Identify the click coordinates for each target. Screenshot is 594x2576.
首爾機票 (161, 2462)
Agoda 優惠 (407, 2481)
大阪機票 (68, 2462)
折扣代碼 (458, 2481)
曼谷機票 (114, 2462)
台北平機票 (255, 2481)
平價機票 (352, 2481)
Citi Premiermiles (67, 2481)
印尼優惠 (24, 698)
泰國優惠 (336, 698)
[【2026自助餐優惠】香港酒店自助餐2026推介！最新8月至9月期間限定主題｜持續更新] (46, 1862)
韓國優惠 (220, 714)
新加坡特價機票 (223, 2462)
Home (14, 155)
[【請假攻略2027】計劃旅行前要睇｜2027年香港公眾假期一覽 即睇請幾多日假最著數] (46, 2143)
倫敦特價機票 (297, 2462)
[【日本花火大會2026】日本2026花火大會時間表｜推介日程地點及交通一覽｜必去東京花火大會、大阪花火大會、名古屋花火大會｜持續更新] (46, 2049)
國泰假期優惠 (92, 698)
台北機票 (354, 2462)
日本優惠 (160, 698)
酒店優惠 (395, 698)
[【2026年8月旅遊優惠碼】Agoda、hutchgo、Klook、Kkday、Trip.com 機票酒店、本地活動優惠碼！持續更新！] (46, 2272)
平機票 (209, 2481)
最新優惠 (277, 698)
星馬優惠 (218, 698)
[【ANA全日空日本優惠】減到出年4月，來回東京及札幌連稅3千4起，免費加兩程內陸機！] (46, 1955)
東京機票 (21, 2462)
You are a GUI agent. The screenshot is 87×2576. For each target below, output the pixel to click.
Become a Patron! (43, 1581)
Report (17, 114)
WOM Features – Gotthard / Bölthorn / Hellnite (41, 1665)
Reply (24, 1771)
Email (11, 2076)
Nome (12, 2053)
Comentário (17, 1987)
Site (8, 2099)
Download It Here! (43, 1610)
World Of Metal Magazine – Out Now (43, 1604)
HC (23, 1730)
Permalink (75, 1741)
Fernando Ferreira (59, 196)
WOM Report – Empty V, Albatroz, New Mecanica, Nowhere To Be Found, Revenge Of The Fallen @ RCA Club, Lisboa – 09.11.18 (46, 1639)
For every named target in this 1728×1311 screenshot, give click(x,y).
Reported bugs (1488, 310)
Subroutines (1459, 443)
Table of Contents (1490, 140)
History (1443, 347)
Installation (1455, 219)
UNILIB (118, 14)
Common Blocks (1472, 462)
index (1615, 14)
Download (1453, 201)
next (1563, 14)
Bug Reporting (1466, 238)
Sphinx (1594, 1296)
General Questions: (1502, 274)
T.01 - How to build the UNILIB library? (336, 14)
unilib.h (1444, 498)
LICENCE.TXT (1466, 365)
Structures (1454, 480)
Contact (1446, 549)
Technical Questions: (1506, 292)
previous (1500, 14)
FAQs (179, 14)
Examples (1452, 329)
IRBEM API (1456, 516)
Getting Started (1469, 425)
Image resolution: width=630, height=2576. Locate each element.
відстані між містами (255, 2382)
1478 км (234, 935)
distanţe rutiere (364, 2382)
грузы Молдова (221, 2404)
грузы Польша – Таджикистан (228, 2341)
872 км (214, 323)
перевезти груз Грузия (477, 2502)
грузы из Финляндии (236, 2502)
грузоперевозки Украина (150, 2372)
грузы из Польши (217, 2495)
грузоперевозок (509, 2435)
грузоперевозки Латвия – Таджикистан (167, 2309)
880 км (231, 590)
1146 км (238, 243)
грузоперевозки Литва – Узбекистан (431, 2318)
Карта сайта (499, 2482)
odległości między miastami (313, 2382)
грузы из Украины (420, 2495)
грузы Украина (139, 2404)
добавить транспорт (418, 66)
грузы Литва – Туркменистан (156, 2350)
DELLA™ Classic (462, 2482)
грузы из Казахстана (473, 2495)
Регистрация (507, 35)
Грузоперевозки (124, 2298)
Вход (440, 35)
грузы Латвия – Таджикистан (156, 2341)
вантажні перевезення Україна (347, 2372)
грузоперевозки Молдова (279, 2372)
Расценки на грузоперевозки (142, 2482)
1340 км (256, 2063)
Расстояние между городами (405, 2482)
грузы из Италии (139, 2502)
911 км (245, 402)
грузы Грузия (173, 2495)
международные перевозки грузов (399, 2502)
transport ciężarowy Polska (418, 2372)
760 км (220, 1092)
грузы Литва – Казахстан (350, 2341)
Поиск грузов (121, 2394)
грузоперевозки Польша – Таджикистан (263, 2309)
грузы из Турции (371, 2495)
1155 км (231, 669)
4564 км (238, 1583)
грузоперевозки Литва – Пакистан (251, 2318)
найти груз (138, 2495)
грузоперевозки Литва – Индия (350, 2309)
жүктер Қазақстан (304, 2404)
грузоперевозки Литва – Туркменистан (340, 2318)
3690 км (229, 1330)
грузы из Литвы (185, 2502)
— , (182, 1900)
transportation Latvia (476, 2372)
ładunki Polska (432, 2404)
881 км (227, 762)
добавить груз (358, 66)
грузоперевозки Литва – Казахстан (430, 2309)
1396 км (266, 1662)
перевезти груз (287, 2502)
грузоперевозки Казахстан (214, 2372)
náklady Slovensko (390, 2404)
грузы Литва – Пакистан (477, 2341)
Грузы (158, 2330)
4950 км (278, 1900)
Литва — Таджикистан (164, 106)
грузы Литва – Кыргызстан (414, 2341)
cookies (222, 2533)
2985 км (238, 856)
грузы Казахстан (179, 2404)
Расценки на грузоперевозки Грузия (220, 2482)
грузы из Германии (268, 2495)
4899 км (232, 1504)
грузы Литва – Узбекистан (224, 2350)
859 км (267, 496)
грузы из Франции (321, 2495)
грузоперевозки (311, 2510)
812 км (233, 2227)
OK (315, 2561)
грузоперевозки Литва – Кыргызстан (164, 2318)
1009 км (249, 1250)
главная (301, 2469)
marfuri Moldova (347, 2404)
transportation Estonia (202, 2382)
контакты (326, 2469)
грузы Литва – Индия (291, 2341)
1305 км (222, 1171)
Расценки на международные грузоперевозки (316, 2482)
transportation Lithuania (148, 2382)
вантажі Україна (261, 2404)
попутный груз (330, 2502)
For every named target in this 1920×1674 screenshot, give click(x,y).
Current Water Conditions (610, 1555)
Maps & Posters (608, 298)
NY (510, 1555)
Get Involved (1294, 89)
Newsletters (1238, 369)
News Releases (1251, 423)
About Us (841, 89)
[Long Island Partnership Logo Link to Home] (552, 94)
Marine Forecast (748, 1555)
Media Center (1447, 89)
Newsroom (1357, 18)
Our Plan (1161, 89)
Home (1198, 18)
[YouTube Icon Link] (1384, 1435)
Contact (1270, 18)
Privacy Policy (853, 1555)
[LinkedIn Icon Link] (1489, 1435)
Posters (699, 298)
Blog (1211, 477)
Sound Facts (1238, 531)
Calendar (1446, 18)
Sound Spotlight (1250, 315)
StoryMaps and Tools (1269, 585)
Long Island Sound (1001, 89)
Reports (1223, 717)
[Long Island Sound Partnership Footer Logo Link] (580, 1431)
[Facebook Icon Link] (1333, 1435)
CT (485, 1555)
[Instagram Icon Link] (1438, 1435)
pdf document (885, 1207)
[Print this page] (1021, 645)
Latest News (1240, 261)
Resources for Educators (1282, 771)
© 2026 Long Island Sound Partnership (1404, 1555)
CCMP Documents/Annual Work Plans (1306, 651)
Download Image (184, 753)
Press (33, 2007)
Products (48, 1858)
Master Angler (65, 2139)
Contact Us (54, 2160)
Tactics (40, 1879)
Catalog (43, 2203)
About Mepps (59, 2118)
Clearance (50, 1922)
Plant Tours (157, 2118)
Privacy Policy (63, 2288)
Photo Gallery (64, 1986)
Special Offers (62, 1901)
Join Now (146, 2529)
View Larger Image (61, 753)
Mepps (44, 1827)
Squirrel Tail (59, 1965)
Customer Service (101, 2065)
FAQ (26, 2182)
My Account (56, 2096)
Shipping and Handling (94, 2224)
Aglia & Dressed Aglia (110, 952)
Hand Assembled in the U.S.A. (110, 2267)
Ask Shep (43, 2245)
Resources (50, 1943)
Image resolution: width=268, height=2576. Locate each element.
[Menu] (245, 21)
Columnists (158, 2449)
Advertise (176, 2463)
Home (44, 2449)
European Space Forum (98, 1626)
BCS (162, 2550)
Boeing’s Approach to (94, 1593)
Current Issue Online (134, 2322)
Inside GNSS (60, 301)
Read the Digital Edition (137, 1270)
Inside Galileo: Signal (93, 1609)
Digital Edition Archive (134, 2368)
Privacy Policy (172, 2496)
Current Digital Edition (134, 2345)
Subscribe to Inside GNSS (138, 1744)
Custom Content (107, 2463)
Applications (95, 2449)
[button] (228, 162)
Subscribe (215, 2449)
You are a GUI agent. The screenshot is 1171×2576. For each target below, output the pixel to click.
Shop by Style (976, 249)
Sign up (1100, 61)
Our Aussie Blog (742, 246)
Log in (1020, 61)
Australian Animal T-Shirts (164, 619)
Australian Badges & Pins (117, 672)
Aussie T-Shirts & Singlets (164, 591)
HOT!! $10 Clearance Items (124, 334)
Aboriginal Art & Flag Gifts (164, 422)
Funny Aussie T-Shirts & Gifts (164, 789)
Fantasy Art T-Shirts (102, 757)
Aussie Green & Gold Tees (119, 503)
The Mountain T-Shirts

> [Work to complete]
The answer to this exercise is one number: how many lines of the records above contain the string "Таджикистан".

> [Task solution]
5